Ce que les hommes intelligents prisent le plus dans les êtres disgraciés, c’est la bravoure, et ce qu’ils détestent par contre c’est l’appel à la pitié.

— Si chaque artiste, sensible comme il l’est d’ordinaire, se dit Hélène, devait s’attendrir sur les épreuves infligées à tous, et porter la charge des souffrances des autres, avec celles qu’il se suppose ou qu’il supporte, les plus forts seraient bien vite à bout de leur courage et sombreraient sous le poids du malheur général. C’est être artiste soi-même, pensait la fille de Martial, que de se débattre sans secours, par plaisir de hardiesse dans son caractère ou dans sa situation. C’est être du monde que de ne réclamer aucune aide des lutteurs occupés de leurs propres luttes. C’est être humain que d’épargner l’humanité de ses semblables. Protester sans gémir contre les privilégiées de la nature, exciter en soi le fortifiant désir des revanches intellectuelles, montrer qu’on se plaît à combattre seule jusqu’aux mauvais combats des vaincus, prouver sa haine plus que son envie, être forte si la faiblesse exige la grâce, se faire bon garçon si le sort vous refuse d’être jolie femme, voilà pour une laide la conduite qu’elle doit tenir, se répétait Hélène. Pareille vertu ne manque point de noblesse : elle emporte la sanction d’amis d’élite et, mieux que cela, la sienne propre.

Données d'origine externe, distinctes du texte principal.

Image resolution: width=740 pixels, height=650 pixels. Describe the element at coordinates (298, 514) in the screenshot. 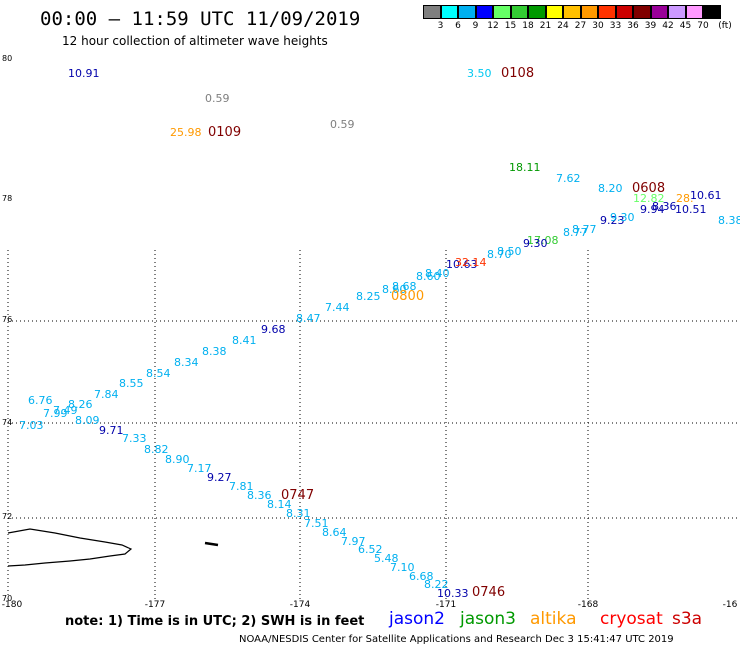

I see `swh-value: 8.31` at that location.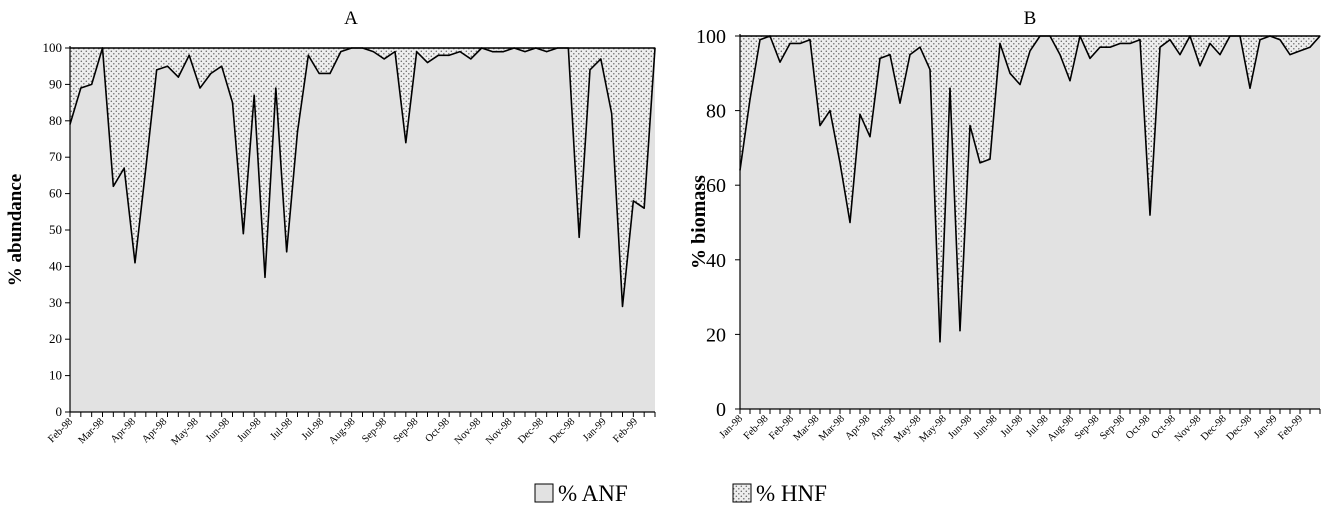 The height and width of the screenshot is (510, 1327). Describe the element at coordinates (756, 428) in the screenshot. I see `panel-b-x-tick-label: Feb-98` at that location.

Comme on lui remettait une lettre, elle ajouta en riant, après l’avoir parcourue : cela contente tout le monde et son père !

« Hélène, écrivait le sculpteur, ce mécontentement que j’avais de toi, je t’en demande pardon, mais je m’en suis hier expliqué les motifs. Je te souhaitais, ma fille, d’être superbe. Tu as des lignes d’ange rebelle. Romain applaudit à ton ambition de valoir plus que ton destin, moi je te crie : Hélène, l’œuvre entreprise par toi pour faire de toi une femme originale est habilement commencée. Si tu as besoin de ton père pour l’achever, il s’offre à toi. »

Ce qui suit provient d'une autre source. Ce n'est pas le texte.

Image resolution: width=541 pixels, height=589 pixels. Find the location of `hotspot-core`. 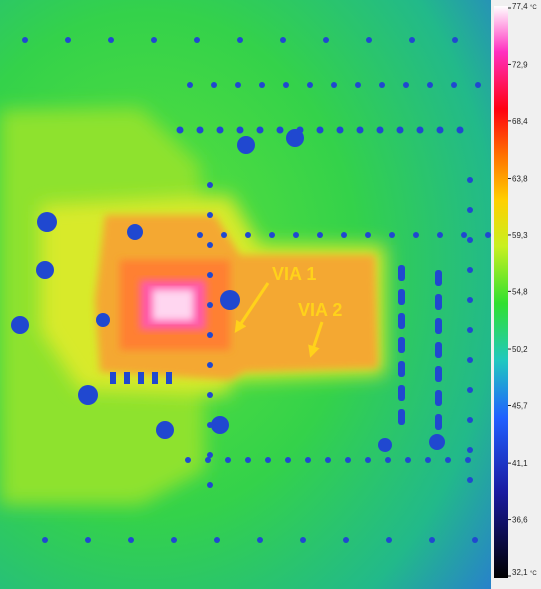

hotspot-core is located at coordinates (173, 305).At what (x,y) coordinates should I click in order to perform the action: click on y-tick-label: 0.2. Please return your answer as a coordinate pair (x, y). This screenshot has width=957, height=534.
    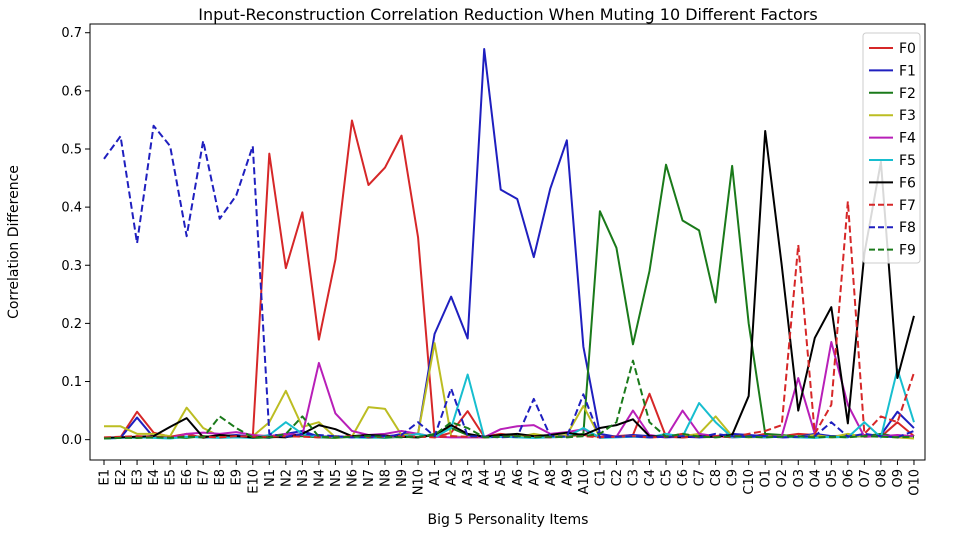
    Looking at the image, I should click on (72, 324).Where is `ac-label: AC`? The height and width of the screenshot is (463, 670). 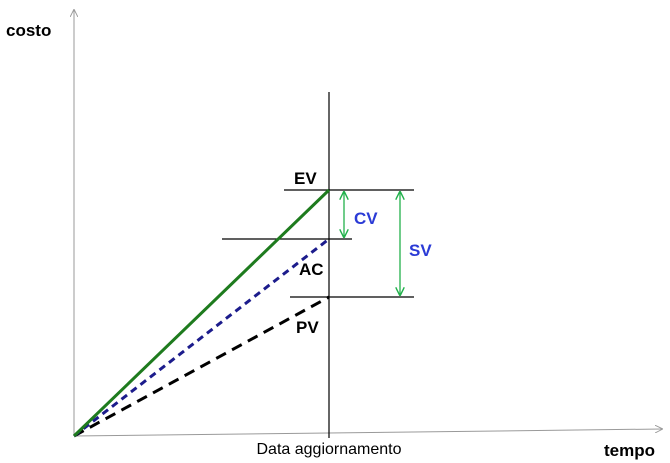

Artistes, artistes ! se redisait Hélène, plus émue qu’indignée ; ils préfèrent l’imprécation au mutisme. Comme les enfants cassent leurs joujoux par curiosité, ils veulent, eux, savoir ce qu’il y a dans leurs modèles humains ; tant pis pour ce qui se brise ! Avec Romain, avec Martial, avec nos amis, il faut parler, dût-on assourdir, avoir une physionomie, fût-elle grimaçante, agir même quand les membres ont des contorsions, vivre, car l’inertie, l’insensibilité apparente exaspèrent les artistes ! Donc, je vivrai ! Pourvu que cela ne fasse pas mourir ! »

Une si décevante pensée venait bien inopinément, il semblait, dans l’esprit d’Hélène, lorsque ces deux lettres, cette approbation, cette gratitude immédiate du plaisir pris chez elle, cette affectueuse spontanéité avec laquelle on lui en voyait la récompense de ses efforts l’invitaient aux plus encourageantes réflexions. S’étonnant de son injustice, elle s’efforça de l’oublier, et la pensée mobile de cette capricieuse laide, née jolie femme, tourna soudain à un autre vent.

Elle avait cru jusque-là les hommes égoïstes, et ils lui apparurent subitement généreux. Que sur l’heure on lui tint compte de n’être plus importune, de ne plus obliger ses proches à des devoirs sans compensation, elle en eut une véritable surprise. Cette espèce de donnant-donnant, aussitôt reçu, la toucha et plaida la cause de ceux qu’elle avait trop longtemps accusés. Tout milieu a sa bienveillance. Les hommes réunis pour se délasser, pour se distraire, sont presque toujours faciles dans leurs amabilités qu’il ne faut pas déclarer trop banales. Dès qu’Hélène quittait son rôle de pleureuse pour se présenter au monde en invitée, on l’accueillait à bras ouverts.